Changement de ton au sein du gouvernement. D’abord rassurant quant à un éventuel risque de coupures cet hiver, il semble désormais plus inquiet. La semaine dernière, une circulaire a ainsi été envoyée aux préfets pour leur demander d’anticiper d’éventuelles coupures programmées en janvier. Celles-ci pourraient concerner 60% de la population qui ne se trouve pas en zone "prioritaire" (environ 14 000 sites prioritaires, hôpitaux, sites sensibles pour la défense nationale, etc.). Les coupures auraient lieu aux moments des pics de consommation, entre 8h et 13h le matin, et entre 18h et 20h le soir, et dureraient deux heures maximum. Elles seraient aussi réparties sur tout le territoire et ne concerneraient jamais un département entier.
En conséquence, la téléphonie mobile et l'internet ne fonctionneraient pas dans les zones délestées, tout comme le téléphone fixe, avec un risque de ne pas pouvoir joindre le numéro d’urgence 112.
Les écoles ne seraient pas non plus épargnées et seraient fermées le matin pour ne pas accueillir les enfants sans chauffage, ni lumière, ni alarme. Des trains, métros ou tramways pourront être annulés ou interrompus pour éviter d'avoir des passagers bloqués en pleine voie.
L'éclairage public pouvant s'éteindre, il sera également demandé aux Français de limiter au maximum leurs déplacements en voiture en cas de coupure le soir.

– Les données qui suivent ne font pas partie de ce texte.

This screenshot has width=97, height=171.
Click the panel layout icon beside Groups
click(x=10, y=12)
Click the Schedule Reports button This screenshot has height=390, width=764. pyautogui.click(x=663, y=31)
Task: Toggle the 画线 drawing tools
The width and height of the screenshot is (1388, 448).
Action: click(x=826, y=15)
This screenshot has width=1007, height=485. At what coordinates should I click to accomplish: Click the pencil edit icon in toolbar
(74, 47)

De quoi provoquer de nombres réactions indignées sur les réseaux sociaux.
"Des écoles vont fermer pour coupure d'électricité mais ces écrans publicitaires qui consomment autant qu'un ménage sont toujours allumés. Tout ça pour continuer à engraisser les multinationales et leurs oligarques."
Attention @EmmanuelMacron, qui sème le vent récolte la tempête. pic.twitter.com/HAQfbrrTYE
— Khaled GAIJI | @kgaiji@framapiaf.org (@KhaledGaiji) December 1, 2022
Dans ce contexte pour le moins tendu, les députés débutent ce lundi 5 décembre l’examen du projet de loi sur l’accélération des énergies renouvelables, un texte clé pour augmenter nos capacités de production électrique et rattraper notre retard en la matière. Mais le gouvernement a déjà essuyé un premier revers en commission, avec le rejet d'un article clé visant à limiter les recours contre les projets éoliens et solaires. Des députés écologistes, LR et RN ont critiqué une menace pour la préservation de la biodiversité. Cet article est une "sérieuse régression environnementale", a accusé Nicolas Thierry (EELV).

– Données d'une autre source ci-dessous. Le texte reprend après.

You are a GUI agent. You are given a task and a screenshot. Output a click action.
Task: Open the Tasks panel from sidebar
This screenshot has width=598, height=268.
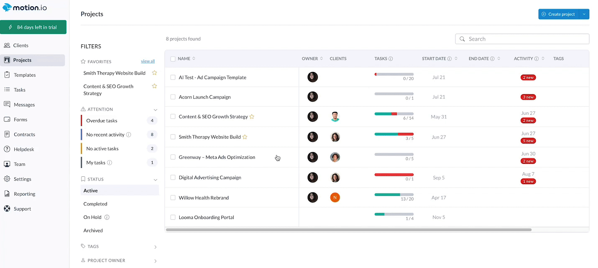point(20,90)
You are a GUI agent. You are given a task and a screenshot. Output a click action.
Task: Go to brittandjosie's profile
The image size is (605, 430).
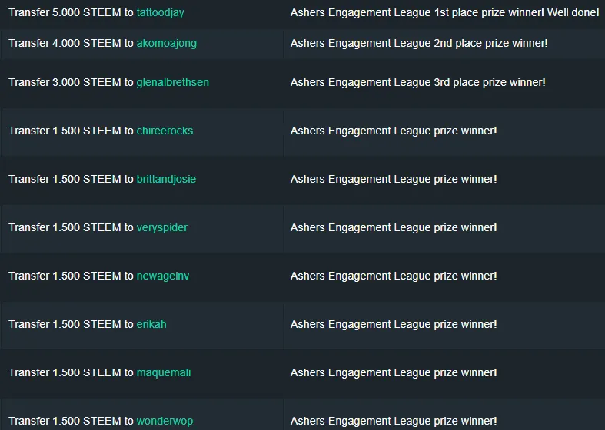pyautogui.click(x=166, y=180)
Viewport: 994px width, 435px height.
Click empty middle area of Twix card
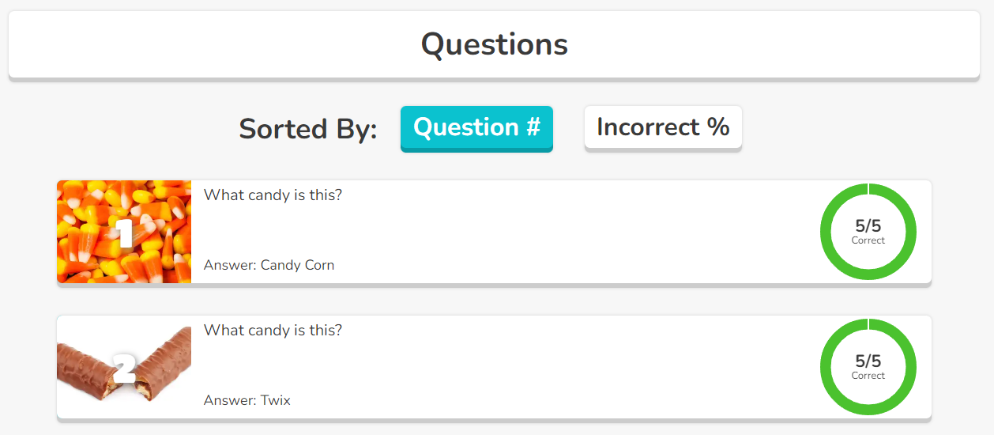pos(514,367)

Cet article 4 sert à réduire les délais en limitant certains recours. Il concerne la "reconnaissance de la raison impérative d'intérêt public majeur (RIIPM) pour certains projets d'installation d'énergies renouvelables" et prévoit que "la déclaration d'utilité publique (DUP) puisse valoir reconnaissance du caractère d'opérations répondant à des RIIPM". Le gouvernement prévoit de le remettre dans le projet de loi. "Cet article est essentiel pour l'accélération des projets d'énergies renouvelables, sans revenir en rien sur l'enjeu prioritaire de protection de la biodiversité", a assuré Agnès Pannier-Runacher.
L’adoption du projet de loi apparaît néanmoins crucial pour faire face aux tensions actuelles sur le réseau électrique. Ce qui est en cause, c'est la baisse de la production d’électricité nucléaire, elle-même liée à des retards de maintenance et des problèmes de corrosion, mais aussi le retard pris par la France sur le développement des énergies renouvelables. Le pays est le seul à ne pas avoir atteint ses objectifs européens en 2020. Et n’est toujours pas sur la bonne trajectoire.

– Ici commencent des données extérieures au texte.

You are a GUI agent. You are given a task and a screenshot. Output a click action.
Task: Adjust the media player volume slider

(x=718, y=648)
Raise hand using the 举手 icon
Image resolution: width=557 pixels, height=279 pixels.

Selon de nouvelles données publiées vendredi 25 novembre, le parc éolien français atteignait une puissance de 20,4 gigawatts (GW) au troisième trimestre 2022. L’objectif du pays est d’atteindre 24,1 GW d'électricité éolienne d'ici fin 2023. Du côté du solaire photovoltaïque, la puissance atteint 15,8 GW, contre un objectif de 20,1 GW à fin 2023. Les écarts à combler restent donc importants. D’où l’importance d’accélérer… mais pas n'importe comment, préviennent les ONG.
"Pour avoir une vraie dynamique positive sur les énergies renouvelables, il est crucial qu’un projet de loi soit voté à l’Assemblée nationale, à condition que ce dernier soit à la hauteur des enjeux. Or pour l’instant, celui proposé doit être amélioré sur son ambition d’accélération", déplore le Réseau action climat dans un communiqué.